After the meeting, there was no statement from either side.

Vance would not predict when the deal might be sealed and a summit meeting of President Carter and Soviet President Leonid Brezhnev announced for the ceremonial signing and exchange of formalities on the Soviet "Backfire" bomber and perhaps a few other issues. Administration officials concerned with SALT have been involved in an unusually heavy round of meetings to prepare treaty language and explanations to legislators and the public of what has been decided.

The sudden postponement of the planned visit to Moscow this week of French President Valery Giscard d'Estaing because of the illness of Brezhnev raised speculation and some alarm that the 72-year-old Soviet leader might be too sick to attend a summit meeting with Carter or might even be fading from the scene. Brezhnev has been in declining health for several years.

These apprehensions were eased a bit yesterday when U.S. officials learned that the Soviets had proposed a new date several weeks hence for Brezhnev to meet the French leader. No date was announced, because of French scheduling complications, according to this report.

In another in the new round of SALT discussions, Carter met for breakfast Wednesday at the White House with the Joint Chiefs of Staff to receive what may be final military advice on the treaty.

The uniformed chiefs, who have been engaged in intensive deliberations of their own on the subject, are officially reserving judgment. But a Pentagon official said the chiefs view the treaty as presently planned to be "marginally better than no agreement," providing spending programs are approved to modernize the U.S. strategic nuclear force while SALT II is in effect.

The last two major negotiating questions remaining to be decided, according to administration sources, involve details of the definition of "new missiles," which are restricted under the treaty, and further Soviet assurances regarding the encoding of missile test data, or telemetry.
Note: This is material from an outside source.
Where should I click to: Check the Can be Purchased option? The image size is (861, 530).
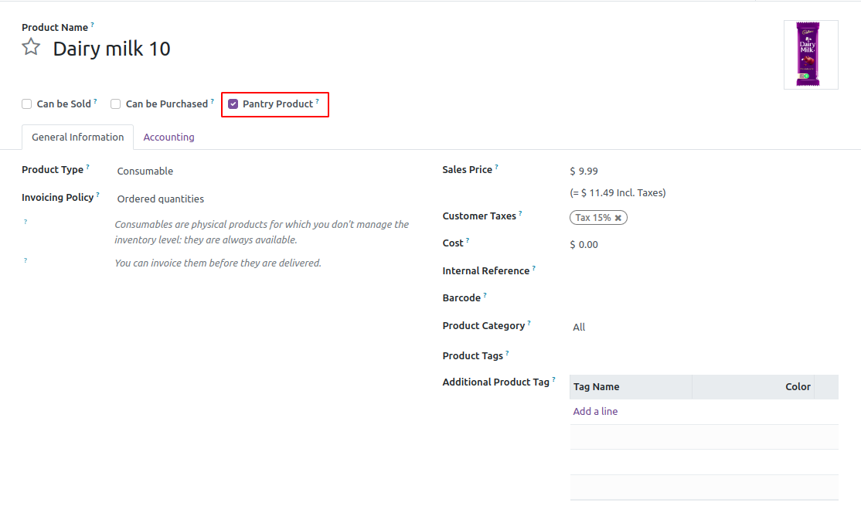tap(116, 104)
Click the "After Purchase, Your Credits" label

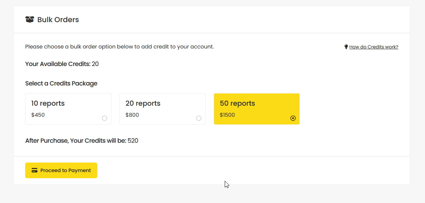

The Soviet practice of encoding some of this data is to be limited under an agreed treaty provision, but detailed interpretations are still being negotiated.

The United States is prepared to make marginal compromises about the definition of new missiles, but is holding out for clear and strong Soviet assurances about encoded telemetry, officials said.

A SALT-related problem under intensive discussion within the administration and on Capitol Hill is the loss of certain intelligence data on Soviet missile programs as a result of the closing of the former U.S. surveilance bases in Iran. Administration offficials said that the information needed to monitor Soviet programs and compliance with the SALT II treaty can be obtained by other means, however.

Sen. John Glenn (D-Ohio), who has taken a special interest in SALT verification said that despite much discussion of the subject no formal proposal for substitute surveillance systems has been presented to lawmakers. Glenn said it would be useless to complete the treaty until its verification can be assured.